Standard renters coverage provides liability protection against lawsuits for any property damage or bodily injury that you, your family members, or your pets may cause to other people. For example, if your dog bites someone, your insurance will cover the medical payments. Personal liability coverage also includes no-fault medical coverage. If a neighbor or friend is injured in your home, you can submit their medical bills to your insurance company.

Personal Possessions

While your contract will outline the specifics, a standard renters insurance policy protects your personal belongings from damage. Creating an inventory of your possessions before you enroll and staying up-to-date on the inventory is the best way to ensure that your possessions are a covered loss. This will make filing a claim easier and faster.

What Does Renters Insurance Exclude?

While there are many things that a renters insurance policy covers, it’s important to understand what’s not. Most notably, renters insurance does not include coverage for major weather events like flooding. If you have a roommate, their personal property is not covered unless their name is listed on the policy. We’ve listed some other major events below that renters insurance doesn’t cover.

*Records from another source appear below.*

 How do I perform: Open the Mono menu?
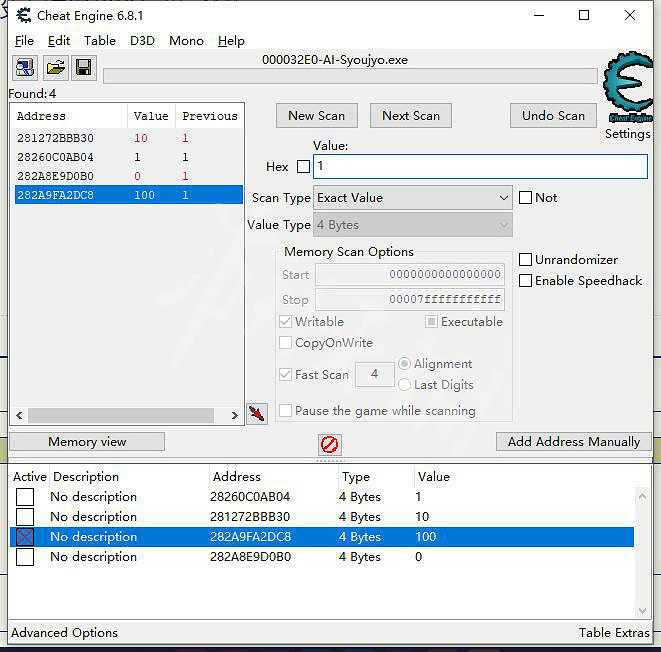coord(186,41)
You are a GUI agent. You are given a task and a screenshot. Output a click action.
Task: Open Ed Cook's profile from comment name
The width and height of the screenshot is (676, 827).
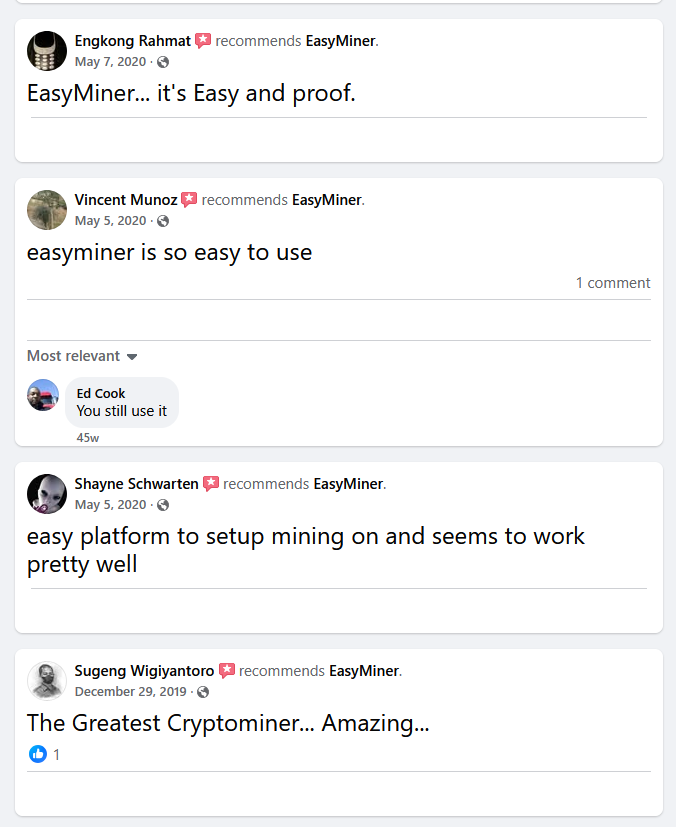point(101,393)
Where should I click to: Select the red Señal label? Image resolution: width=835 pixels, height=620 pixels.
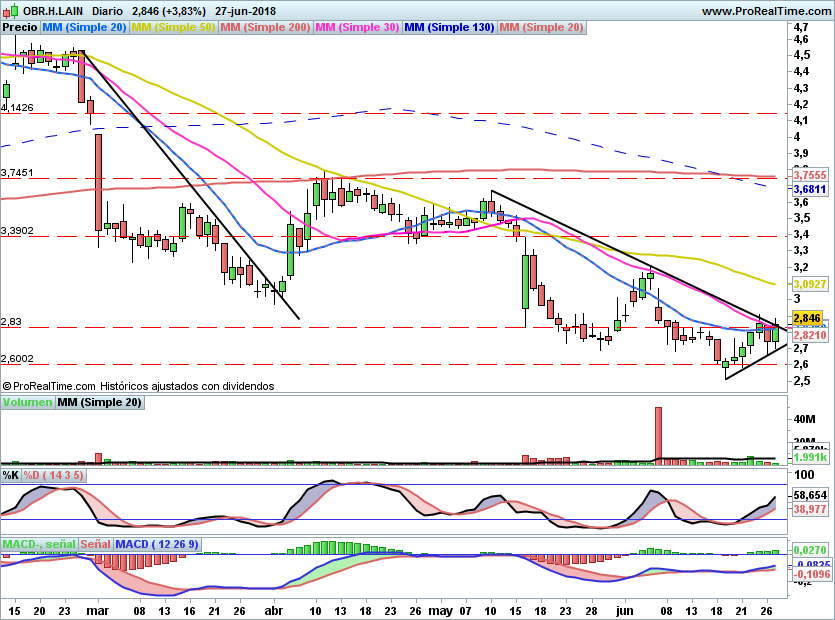[x=95, y=544]
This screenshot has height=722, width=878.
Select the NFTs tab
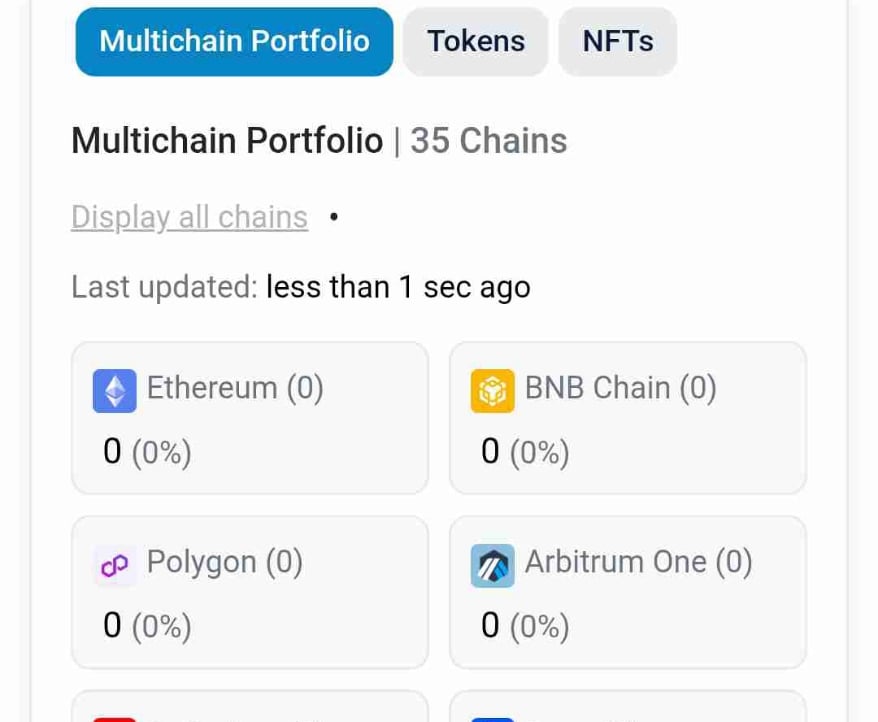[617, 41]
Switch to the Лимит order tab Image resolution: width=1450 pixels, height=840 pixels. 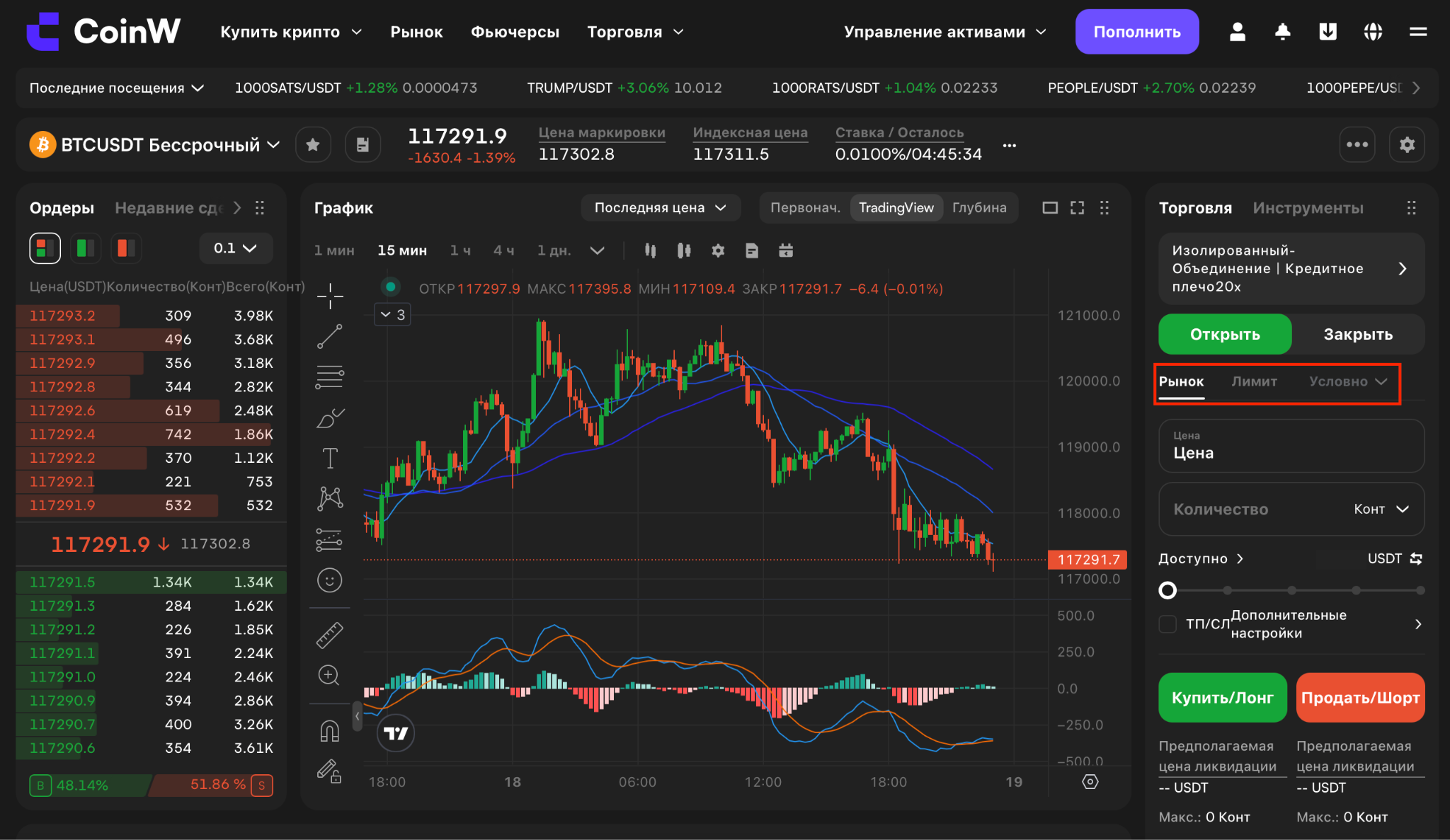[x=1254, y=381]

  • Bed bugs and other pest infestations
  • Damage to a car
  • Damage to a roommate’s possessions
  • Earthquakes
  • Floods
  • Sinkholes
  • Theft of a car
  • Theft of a roommate’s possessions

Companies also include policy add-ons to bolster their standard policies. For example, if you live in an area prone to flooding, you may want to purchase additional flood insurance. Most insurance agents can walk you through additional coverage options if you’re worried about a particular exclusion.

Common Misconceptions About Renters Insurance

What follows are some of the most common misconceptions about renters insurance that can prevent someone from enrolling in a policy.

Renters insurance costs a lot.

While renters insurance is an additional monthly cost, it’s relatively inexpensive. The average national cost is $174 annually or about $15 monthly.

Your landlord’s insurance covers personal property.

Insurance for personal property, liability, and expenses related to loss of use is the renter’s sole responsibility. Generally, a landlord’s policy only covers the building or unit you live in.

Liability coverage is excessive.

You shouldn’t rule out accidents as a possibility. Even if you rarely have guests, there is always a chance something could happen, and it’s best to be covered. If someone slips on your stairs, liability coverage in a standard renters policy will help cover any expenses.

You only need renters insurance if your possessions are extremely valuable.

If you add up all of your possessions, they’re probably worth more than you think, even if they aren’t individually valuable. If you own nothing and have no personal property, the other benefits of renters insurance are worth getting coverage.

How Much Coverage Should You Get?

man and woman going over renters insurance policy
Image Source: Canva

The two most important things to consider when deciding how much renters insurance coverage to get are personal property value and liability coverage. Getting enough personal property coverage to cover the value of your belongings is a good idea. We also recommend getting coverage with a liability limit of at least $100,000 — this should be a good amount to cover or largely offset costs if an accident occurs.

Final Thoughts

Though a renters insurance policy will be an additional monthly expense, the peace of mind it provides is invaluable. Many policies are available at a minimal expense and offer valuable protection.